In and out between these episodes floated the chorus, shaking its immortal legs. The legs and their owners classified themselves into three ranks or hierarchies of fleshly charm: in front, the “little ones,” the “ponies”; in the next row, the “mediums”; and, last and most sumptuous, the “big ones,” the “show girls.” The big ones were the piece de resistance; no frills, no sauces, but a satisfying super-abundance. All that the hungry eye desired was bodied forth in these vast and shapely statues of feminine flesh, tipping the scales at not less than two hundred pounds. Two hundred pounds of arm and leg, bust and buttock; here was riches, here was Golconda—two hundred pounds of female meat! A thousand hungry eyes feasted rapturously on the sight.

But this was not the ultimate magic of burlesque.

A storm of applause, and a young woman entered on one toe, kicking the zenith with the other. A young woman? A pinwheel, a skyrocket, a slender feminine firework! Feminine? Not with the obvious allurements of her sex. Her figure was like that of a boy; boyish was the mischievous face that sparkled behind the tangle of her short curls. She was like a sword-blade in this poppyfield of easy dreams. Her soul was adventurous, like her legs; she kicked open the zenith with her boisterous boyish laugh. She defied the code of this tinsel dream-world, in which women burn with the ready fires of miscellaneous invitation; she seemed beyond sex. Nor was she a mere bundle of graceful muscles. She had, shining in contrast to all this impersonal eroticism, a hint of personality, a will of her own, an existence independent of the wishes of the audience. She smiled at them, but scornfully, indifferently, mischievously,—and triumphed over them. That touch of reality gave a momentary sharp savour to the too-cloying illusion. Then she left the stage—on her hands—and the dream-festival went on as before.

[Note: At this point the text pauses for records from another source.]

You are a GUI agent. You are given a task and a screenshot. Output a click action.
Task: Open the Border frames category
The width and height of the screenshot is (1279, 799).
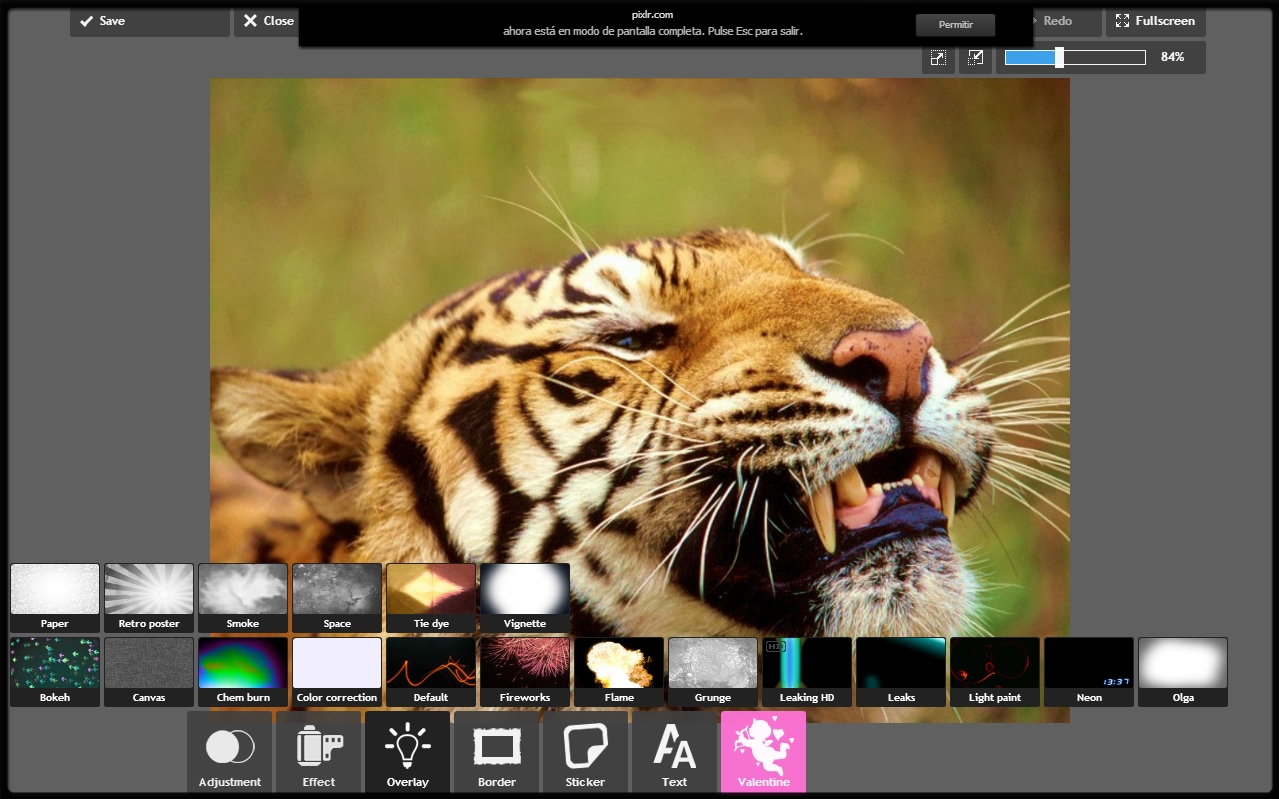pos(496,752)
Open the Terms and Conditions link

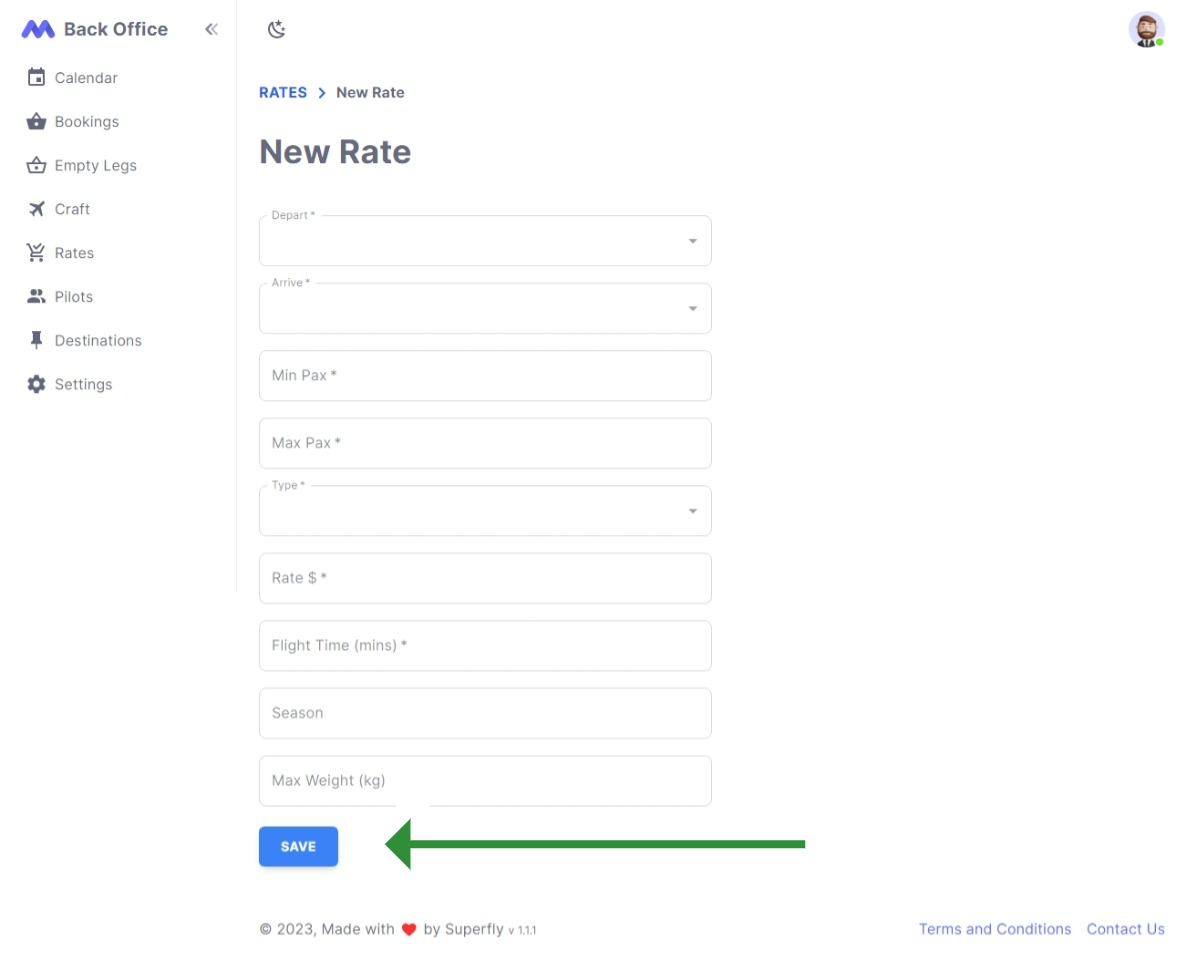[995, 929]
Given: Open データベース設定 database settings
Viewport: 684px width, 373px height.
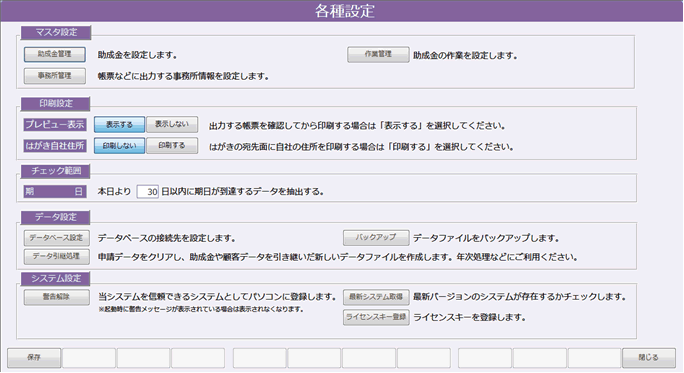Looking at the screenshot, I should pyautogui.click(x=56, y=238).
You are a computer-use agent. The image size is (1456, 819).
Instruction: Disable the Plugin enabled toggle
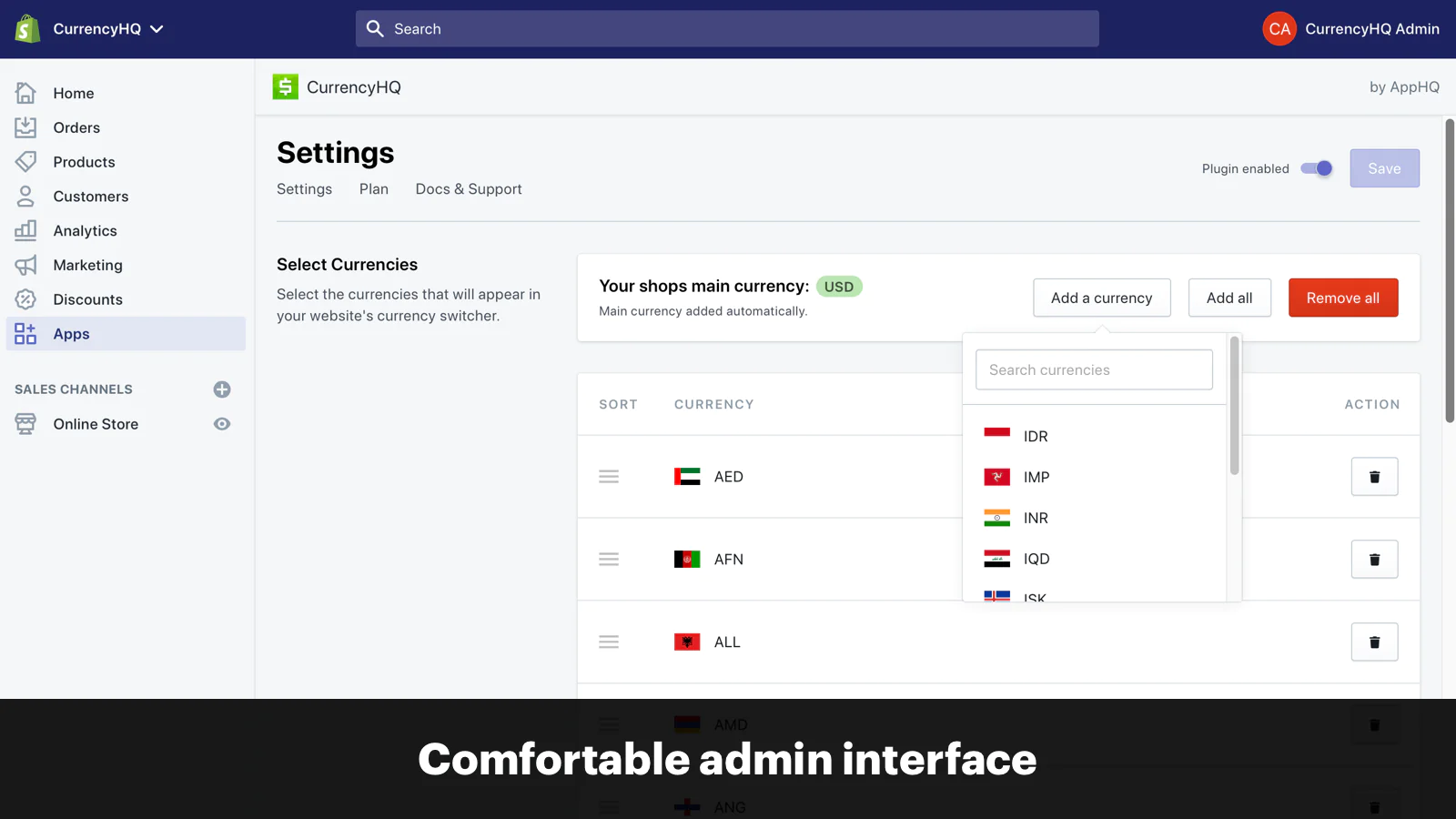pos(1316,168)
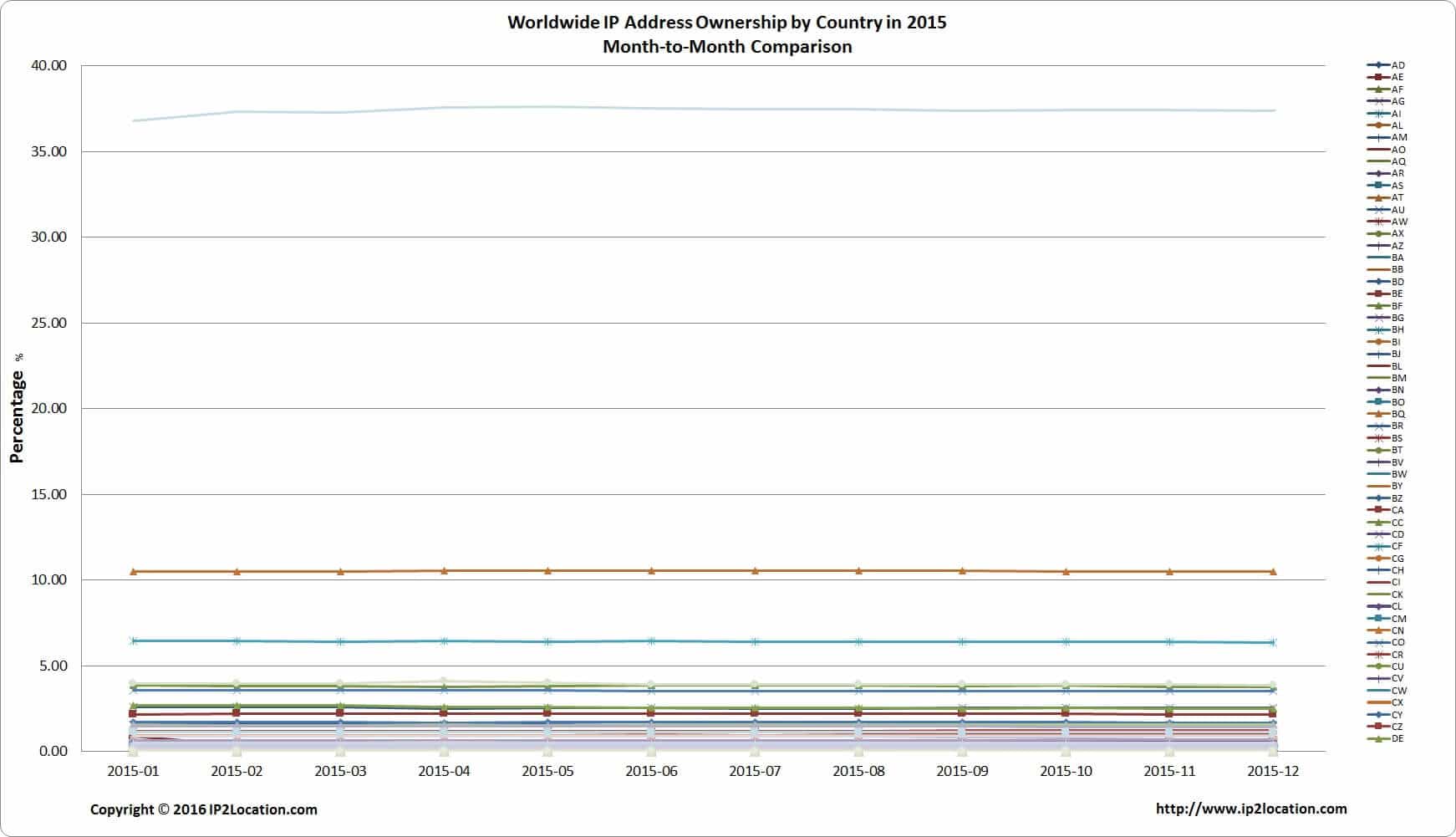Click the Copyright 2016 IP2Location.com text
Image resolution: width=1456 pixels, height=837 pixels.
coord(203,809)
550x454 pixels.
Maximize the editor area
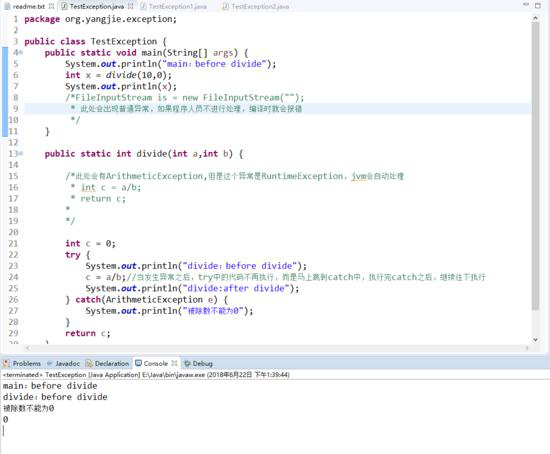[x=538, y=6]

The music pounded itself, with endless repetition, through the senses, into the soul. The rhythm of legs became the rhythm of the universe. The people of the audience were absolutely at one with each other and with the genius of the slapstick, who talked to them familiarly now, as his friends. Cries and handclaps of applause mingled with the rhythm. The heart of the theatre beat gigantically, joyously, ecstatically. The play rose to its climax. To the tune of “Yankee Doodle,” the young firework appeared, turning handsprings, an American flag on the seat of her pants. Walking on her ear, she crossed the stage, waving the flag in the faces of the audience. The audience applauded in patriotic frenzy. They would have died for that flag.

The curtain fell, rose a foot from the floor, and disclosed a row of legs—legs—legs—twinkling across behind the footlights. Into those legs was concentrated the infinite sorcery of the theatre.... But it was time to go home. It was time to re-enter the world of reality.—Another leg appeared, the eloquent left leg of the tall slapstick comedian, clothed round with heavy woolen drawers and clasped by a Boston garter. It seemed to say: “After all, my friends, a leg is only a leg!” The spell was broken, and the audience began slowly to file out into the dusty street.